While most would shoo bees out of their backyard and pray they stay away, Billy Stevenson is welcoming them with open arms.
The international office director set up his second hive this month, a mass of bees 3,000 and growing. And not just as a hobby – it’s the doctor’s orders. Stevenson has severe allergies that require him to take weekly shots that are a cocktail of area grass and pollen. His allergist recommended consuming local honey as a way to further inoculate himself as it contains local pollen.
Stevenson, with the help of Counseling Director Tim Dinger, built a hive, known as a super, in his backyard. After the queen was released, the American honeybees got to work sealing every joint and corner with a thick wax.
“It was like someone took a caulking gun and caulked around the edges,” said Stevenson, “as if they were saying, ‘we are sealing this place so that no foreign agent can get in. It was amazing.”
Stevenson also set out protecting the hive by setting up a reliable water source and having an abundance of plants. The scorching heat last summer seemed to cause the collapse of his last hive. He also has stopped using pesticide and convinced his neighbors to do the same. Recent studies in the journal “Science” suggest common pesticides may reduce queen populations and cause bees to become lost on their way back to the hive.
The study brings scientists one step closer to why bee colonies and other pollinators are collapsing. According to the Environmental Protection Agency, habitat loss, disease, inadequate food sources and pesticides are thought be culprits. Regardless, bees are an integral part of America’s food industry because they pollinate fruits, nuts and vegetables.

• **Requirement**: Could you continue the article about the backyard beehive, picking up right after its final sentence?

• **Given data**:

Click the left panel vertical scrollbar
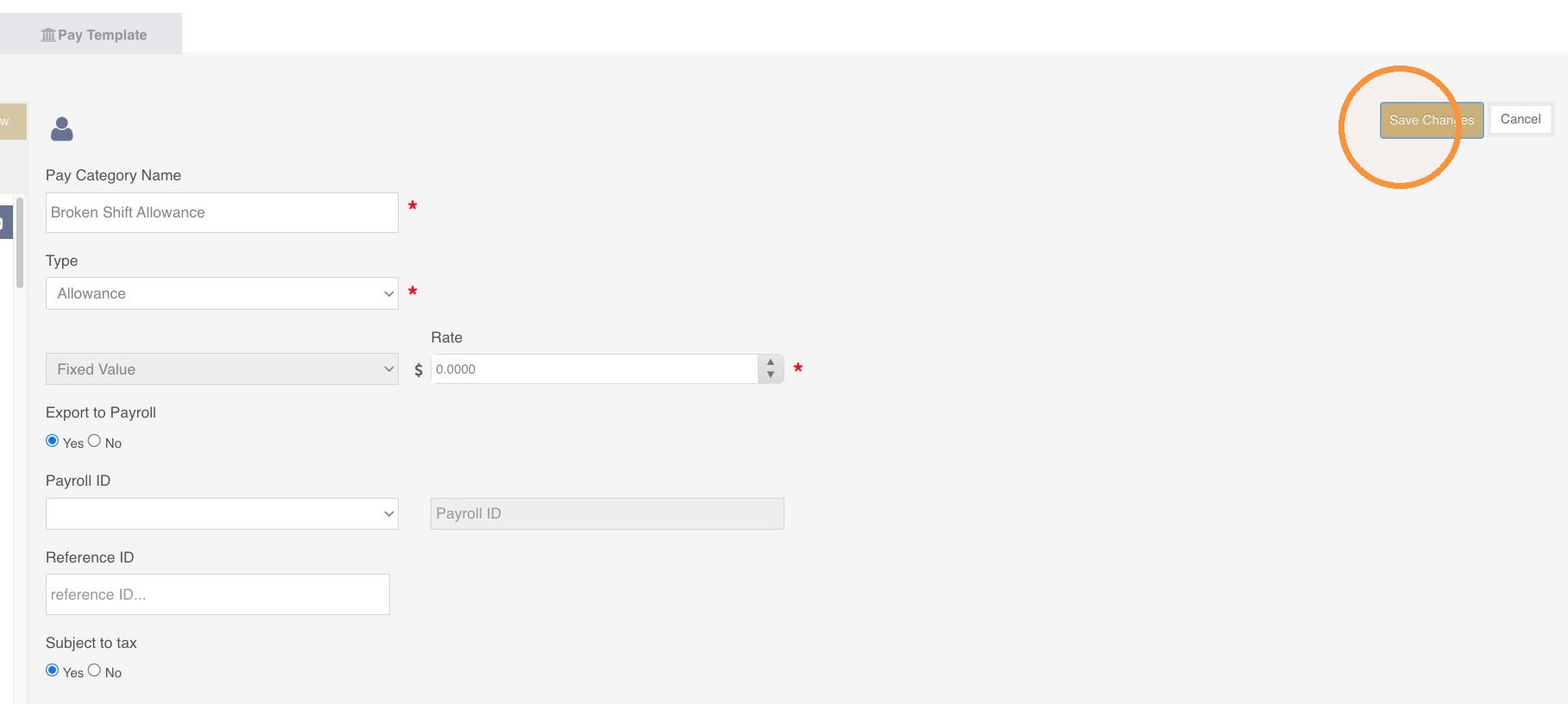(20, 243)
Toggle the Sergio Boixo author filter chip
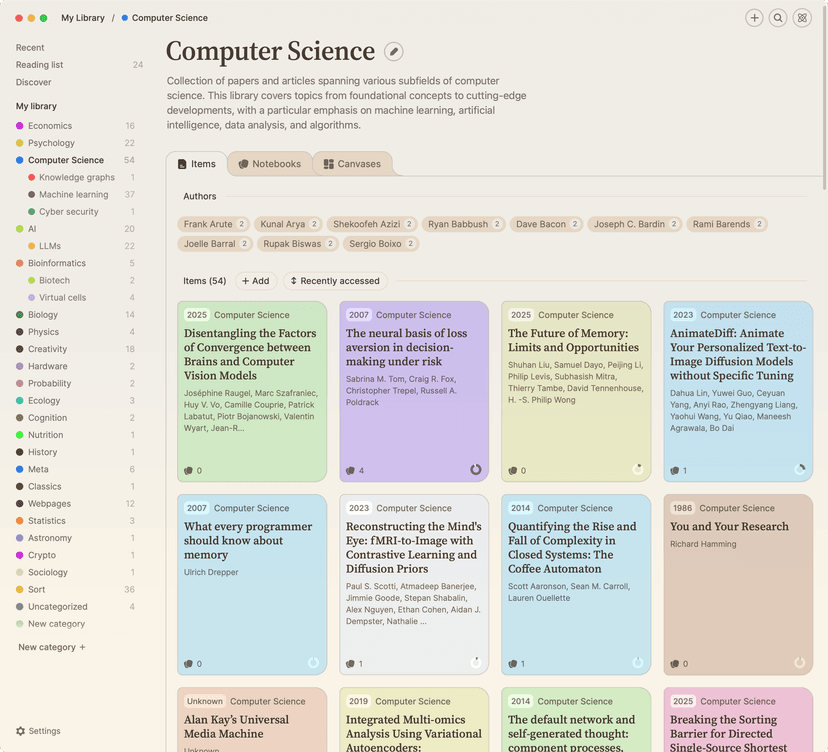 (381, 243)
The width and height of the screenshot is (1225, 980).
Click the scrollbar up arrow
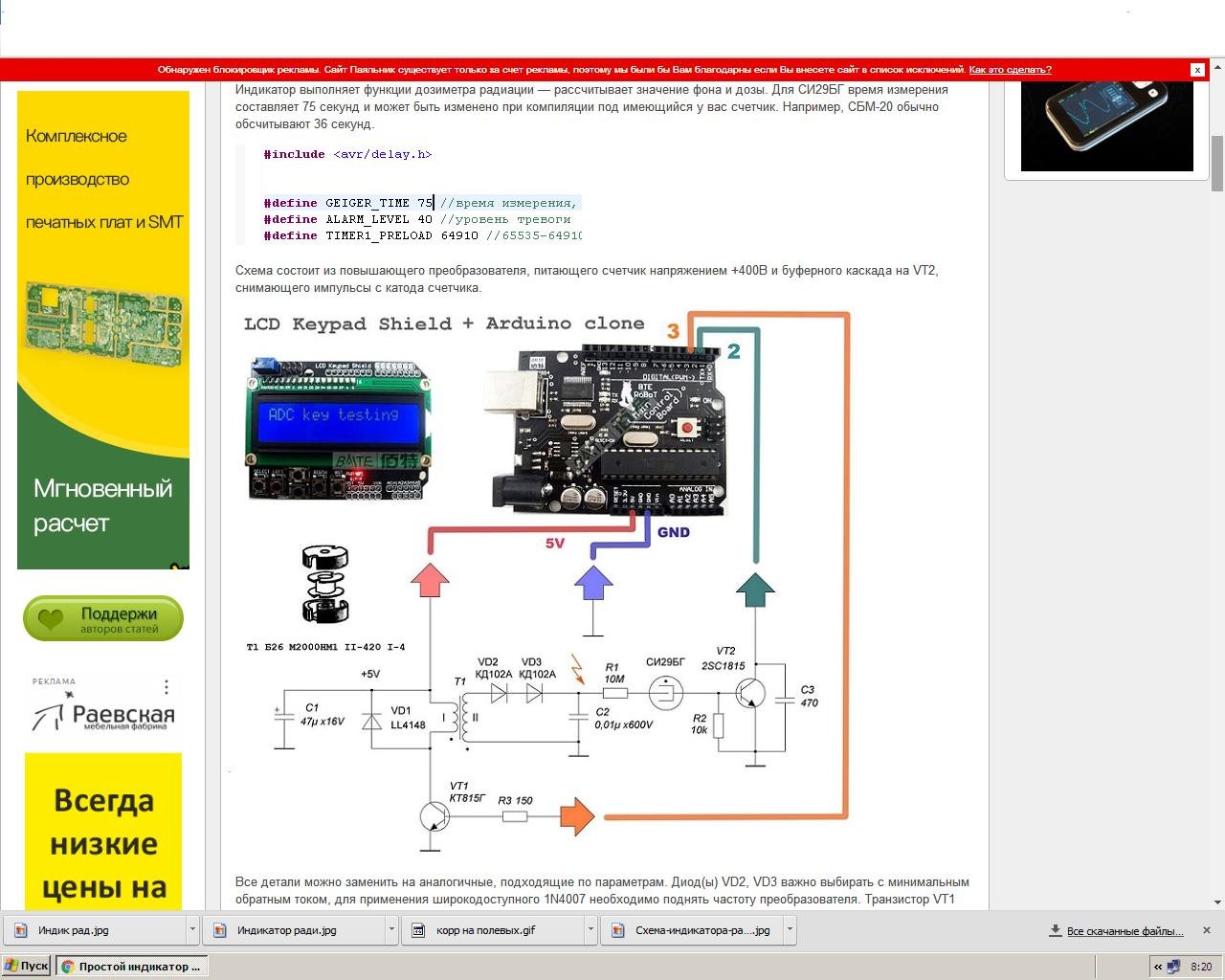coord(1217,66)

• **Exercise output**:
The also produce honey, which Stevenson doesn’t just find helpful for allergies, but delicious. With his smoke can and bee suit, he can peek into the super and spy on the bees’ colorful pollen stashes.
“If it’s red, I bet they’ve been on my cherry tree, if it’s yellow, I bet they’ve been on the honey suckle,” said Stevenson, who labels each jar of his “Billy’s Backyard Honey” according to the predominate pollen source. According to him, different pollen means different flavor. Acacia tree honey is sweet and light. Clover honey is heavy. Heather honey is heavy and dark. And Billy’s Backyard Honey has a sweet taste with a hint of cherry and lilac, says Stevenson.
But beyond the honey and health benefits, Stevenson finds a deeper satisfaction in beekeeping.
“There is a wonder, a splendor, that this is an intelligent design,” said Stevenson, who often will sit near his hive, watching the bees at work. “I have never gotten bored. I am always watching in utter amazement, sheer wonder at the miracle that is taking place before my eyes.”